## Text segment

Figure 12 shows the elements that make up the physical-chemical sampling system (S5) of the sample analysis device (C3), which comprises sensors (S5.2) that are introduced into the settling cone (15) of the device for taking fruit samples; a sensor motor (S5.5) that is fixed to the perforated square plate of the equipment support and activates the sensor mechanism (S5.2); a rack mechanism (S5.4), which allows the physical-chemical contact sensors (S5.2) to be introduced through horizontal tubes (S5.1) located in the settling cone (15) of the device. Preferably, four contact sensors (S5.2) are used, which correspond to a pH and temperature sensor (a), a hardness sensor (b), an acidity degree sensor (c), and a sugar sensor (d). Figure 12 A shows the sensors outside the horizontal tubes (S5.1), which act as guides for the movement of the aforementioned sensors until they come into contact with the fruit surface inside the filtering cone. Another detail of the invention is that the connections necessary for the operation of said chemical sensors (S5.2) are arranged inside a box (S5.3). In a preferred application, a dynamometric fruit puncture sensor is used to perform the hardness test.

Figure 13 shows the elements that make up the filtering cone system (S6) in a partially sectioned plan of the sample analysis device; and Figures 14A, 14B and 14C show respectively an axometric view, an elevation plan and a plan view of the internal part of the filtering cone system (S6). As shown in the figures, the filtering cone system (S6) is located inside the settling cone (15) of the device, which acts as a metal cone formed by a descending succession of circular marks (S6.5) on its internal face where the fruit to be sampled (not shown) sits, allowing the flotation water, the blade (S2.1) of the cutting system and the physical-chemical analysis sensors to pass through. The filter cone system (S6) is made up of the following slotted elements: four openings (S6.1) for the passage of flotation water, two vertical facing openings (S6.2) that allow the passage of the blade (S2.1), and four circular openings (S6.3) for the access of the chemical sensors. In addition, the filter cone system (S6) comprises two coupling rings (S6.4) located around the perimeter of the upper and lower parts of its body. It is also specified that the size of the filter cone allows the size of the sampled fruit to be controlled, allowing the analysis device to be adjusted to treat different types of fruit, or to analyse the same type of fruit with different ripening periods.

## Task to complete
Name each contact sensor that the text on the fruit analysis device says is preferably used.

## Recorded data
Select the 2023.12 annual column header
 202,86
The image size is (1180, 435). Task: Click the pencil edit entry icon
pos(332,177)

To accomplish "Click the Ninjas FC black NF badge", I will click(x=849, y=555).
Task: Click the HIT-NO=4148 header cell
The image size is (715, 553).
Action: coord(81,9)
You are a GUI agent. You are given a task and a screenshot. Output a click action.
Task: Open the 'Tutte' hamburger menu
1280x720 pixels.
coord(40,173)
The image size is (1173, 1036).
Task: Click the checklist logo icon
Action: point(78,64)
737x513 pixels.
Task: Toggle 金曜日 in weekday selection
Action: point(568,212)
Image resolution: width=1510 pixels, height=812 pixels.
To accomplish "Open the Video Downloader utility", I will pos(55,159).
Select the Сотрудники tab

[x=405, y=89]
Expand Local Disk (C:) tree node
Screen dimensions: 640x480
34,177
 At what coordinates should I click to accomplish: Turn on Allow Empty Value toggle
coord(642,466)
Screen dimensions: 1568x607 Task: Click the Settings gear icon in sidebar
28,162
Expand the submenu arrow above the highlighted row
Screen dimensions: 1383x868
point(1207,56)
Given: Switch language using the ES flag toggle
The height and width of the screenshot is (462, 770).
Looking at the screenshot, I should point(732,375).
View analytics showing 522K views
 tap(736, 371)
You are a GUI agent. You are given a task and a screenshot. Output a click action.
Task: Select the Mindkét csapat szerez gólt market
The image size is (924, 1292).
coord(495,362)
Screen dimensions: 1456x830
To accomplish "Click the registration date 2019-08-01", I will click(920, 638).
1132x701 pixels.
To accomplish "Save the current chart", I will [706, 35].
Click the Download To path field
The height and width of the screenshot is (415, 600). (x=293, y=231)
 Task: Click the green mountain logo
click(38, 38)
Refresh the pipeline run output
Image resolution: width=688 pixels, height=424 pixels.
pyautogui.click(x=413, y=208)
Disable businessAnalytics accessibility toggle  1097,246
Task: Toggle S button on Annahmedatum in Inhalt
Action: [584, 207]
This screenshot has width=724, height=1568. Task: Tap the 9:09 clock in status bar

## Result for this exercise
- pH and temperature sensor (a)
- hardness sensor (b)
- acidity degree sensor (c)
- sugar sensor (d)